▼

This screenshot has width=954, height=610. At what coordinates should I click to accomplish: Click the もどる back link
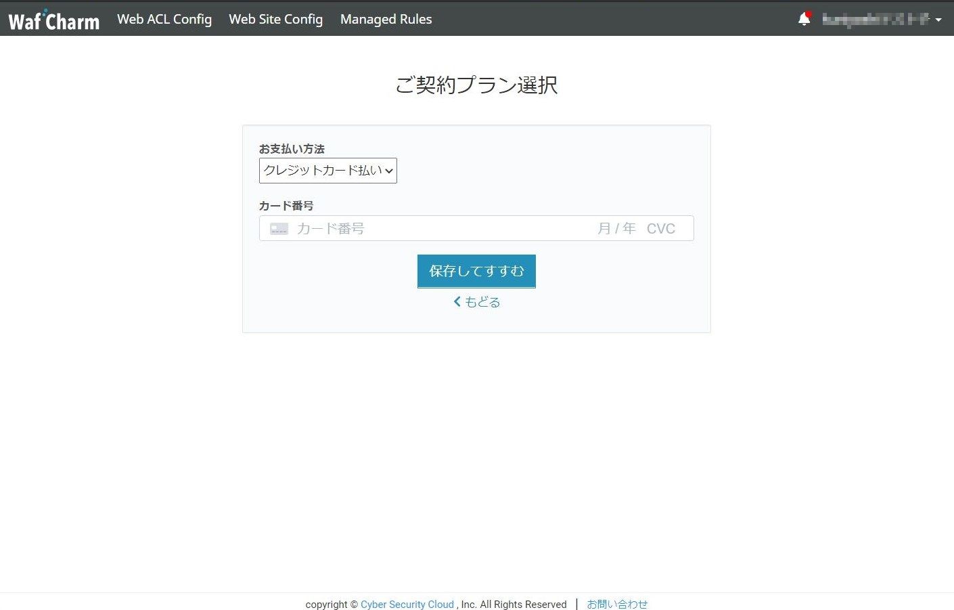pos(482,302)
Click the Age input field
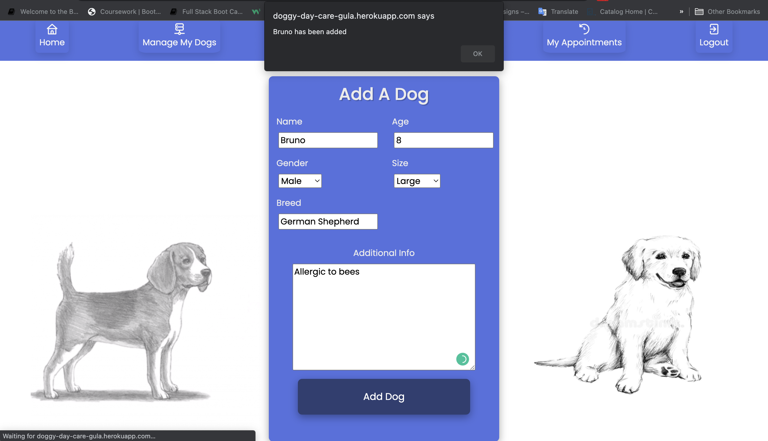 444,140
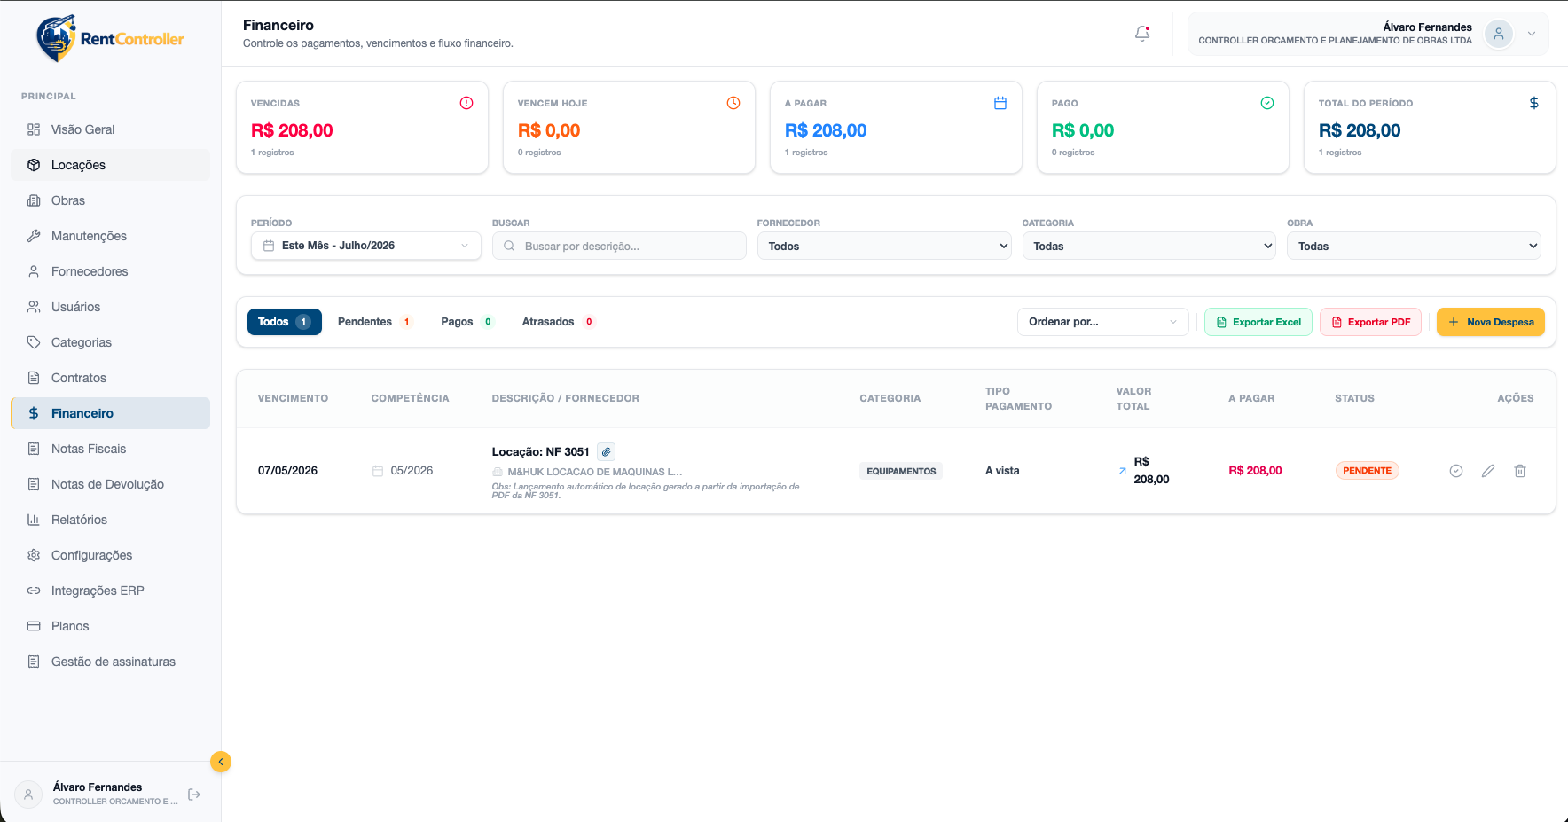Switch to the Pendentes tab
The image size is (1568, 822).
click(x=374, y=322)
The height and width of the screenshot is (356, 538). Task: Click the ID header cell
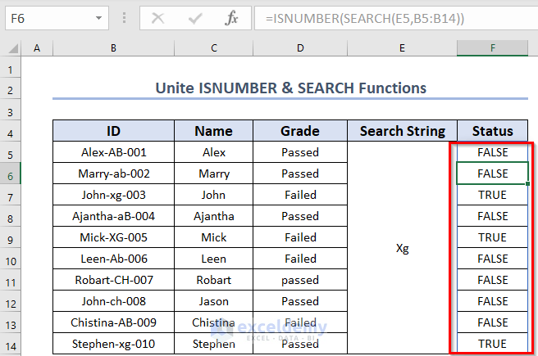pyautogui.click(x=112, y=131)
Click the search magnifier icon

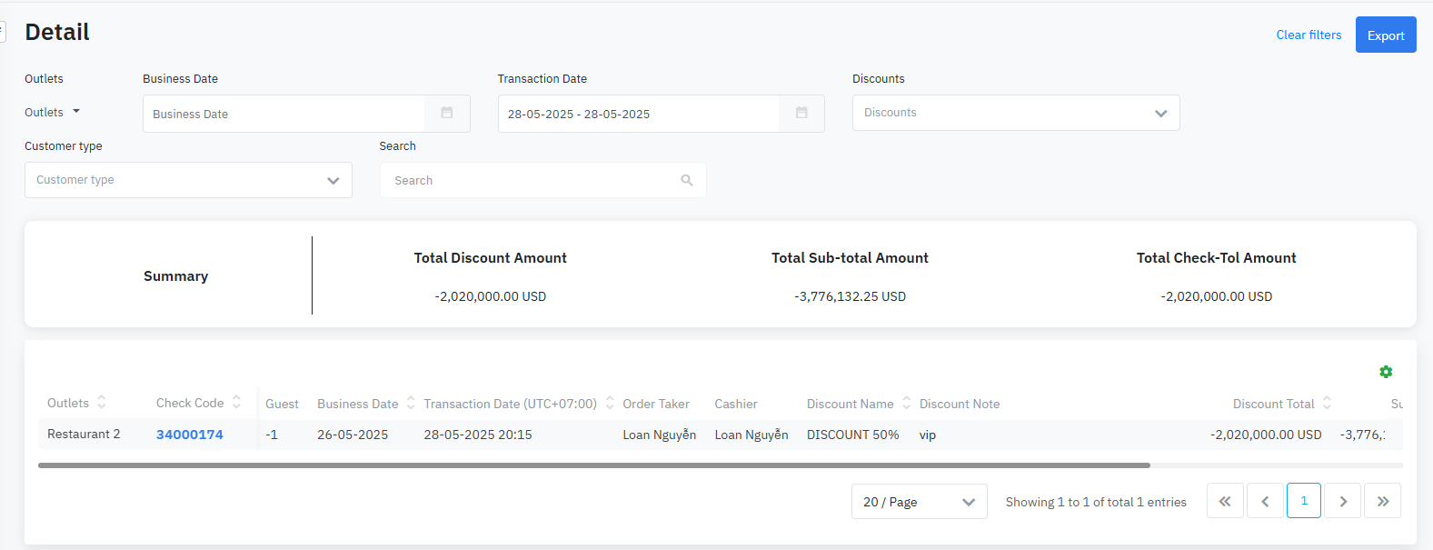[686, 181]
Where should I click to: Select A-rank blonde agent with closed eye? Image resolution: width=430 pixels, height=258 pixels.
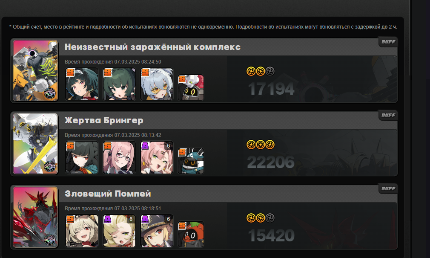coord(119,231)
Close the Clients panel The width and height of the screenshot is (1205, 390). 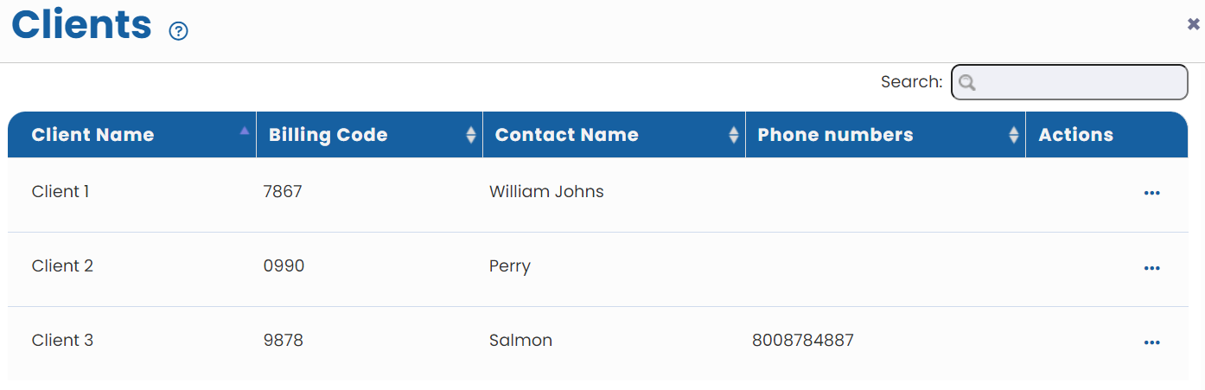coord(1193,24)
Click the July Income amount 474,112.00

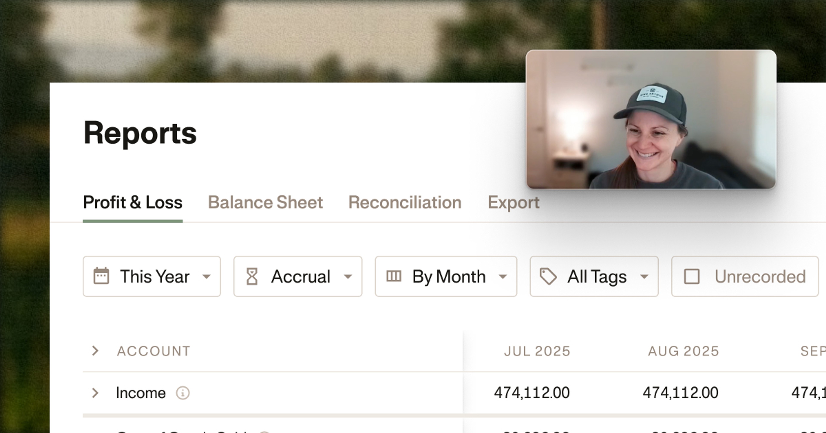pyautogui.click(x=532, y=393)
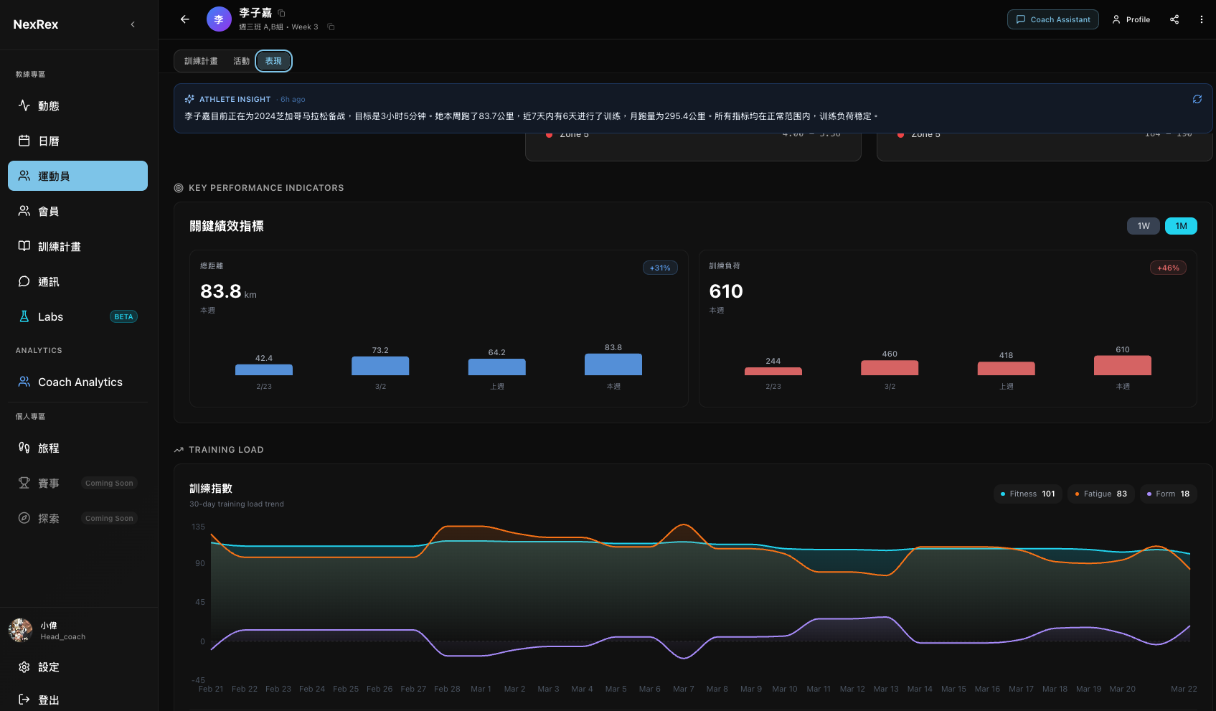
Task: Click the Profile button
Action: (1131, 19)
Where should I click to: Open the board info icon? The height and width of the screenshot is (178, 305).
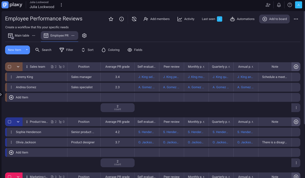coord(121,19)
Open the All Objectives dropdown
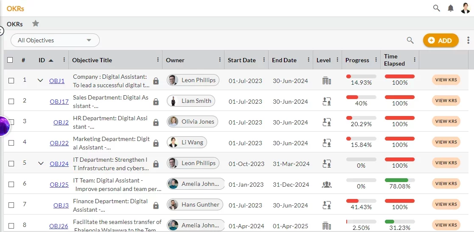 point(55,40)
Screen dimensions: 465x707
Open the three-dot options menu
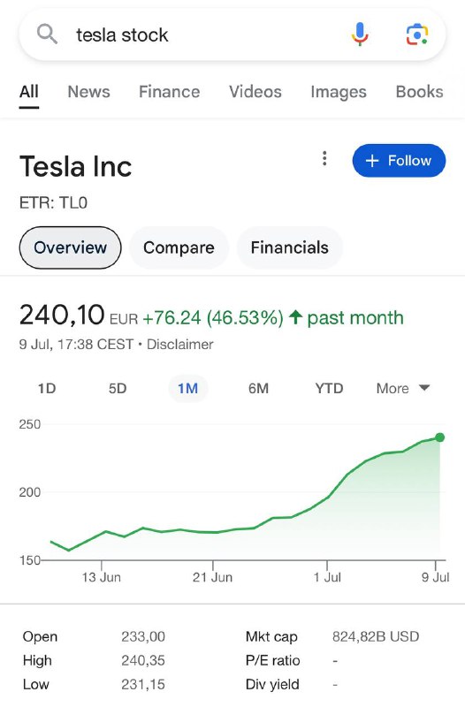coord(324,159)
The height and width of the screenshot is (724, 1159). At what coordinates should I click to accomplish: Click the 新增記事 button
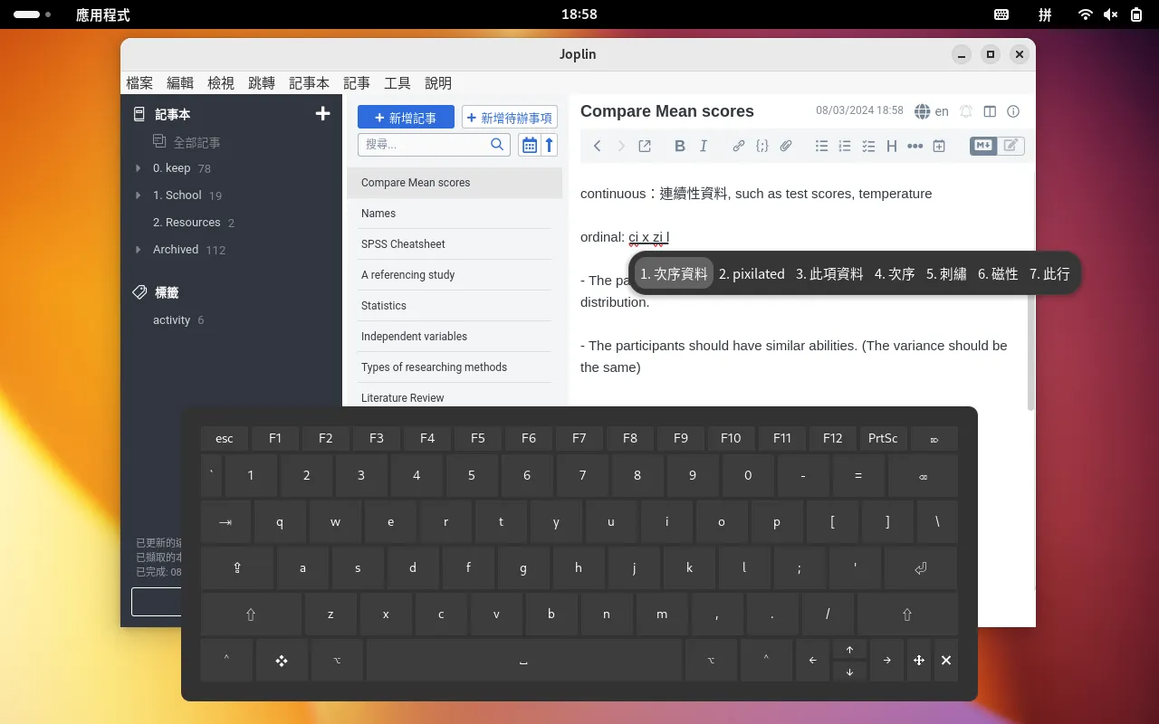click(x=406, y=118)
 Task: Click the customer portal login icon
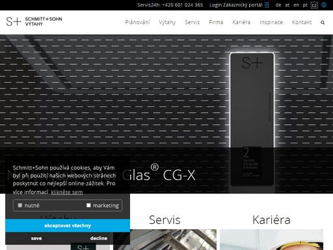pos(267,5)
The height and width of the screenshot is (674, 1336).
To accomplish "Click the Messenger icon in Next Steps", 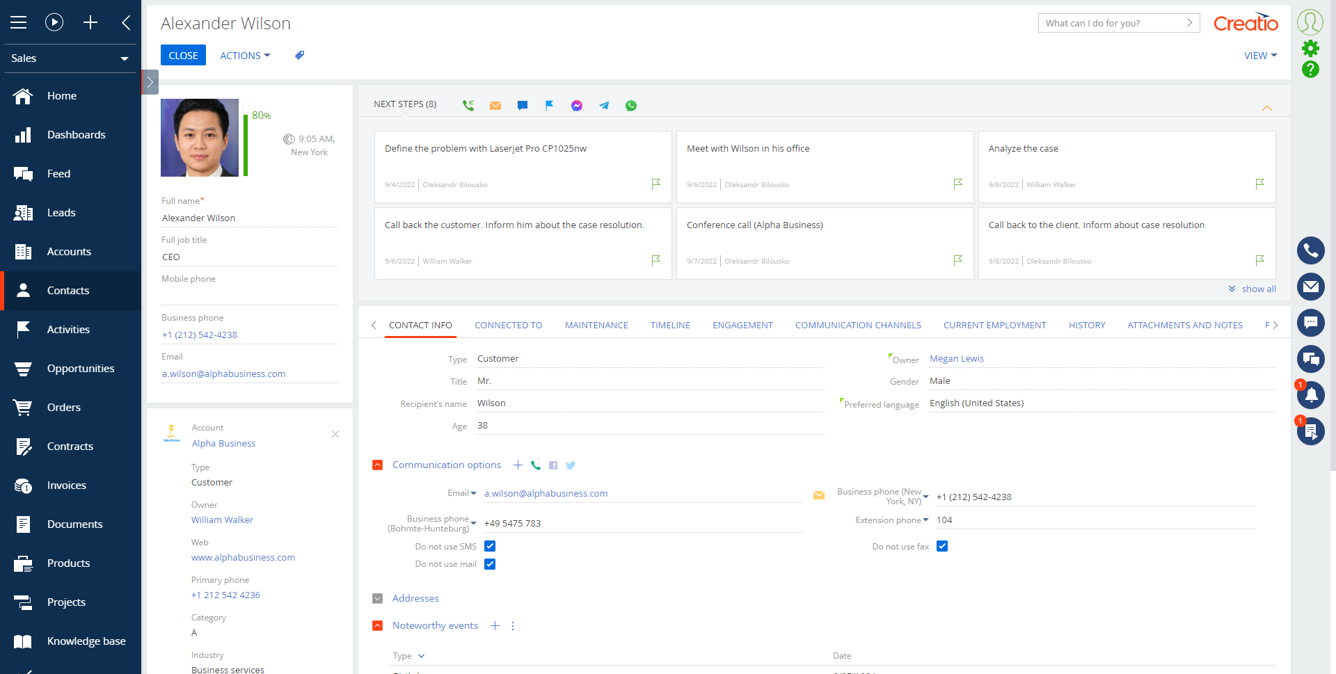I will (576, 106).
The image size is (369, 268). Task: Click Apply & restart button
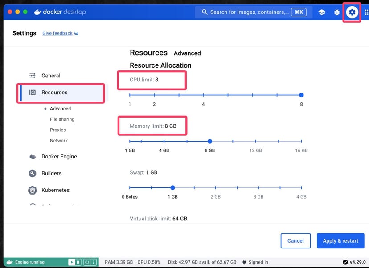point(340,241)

▲

Your objective -> For this exercise, write out exactly the lines from the one with "The image size is (369, 268)." through the last line of the records, inclusive, and leave each picture out.

Solution to this problem ->
The image size is (369, 268). Task: Click Apply & restart button
point(340,241)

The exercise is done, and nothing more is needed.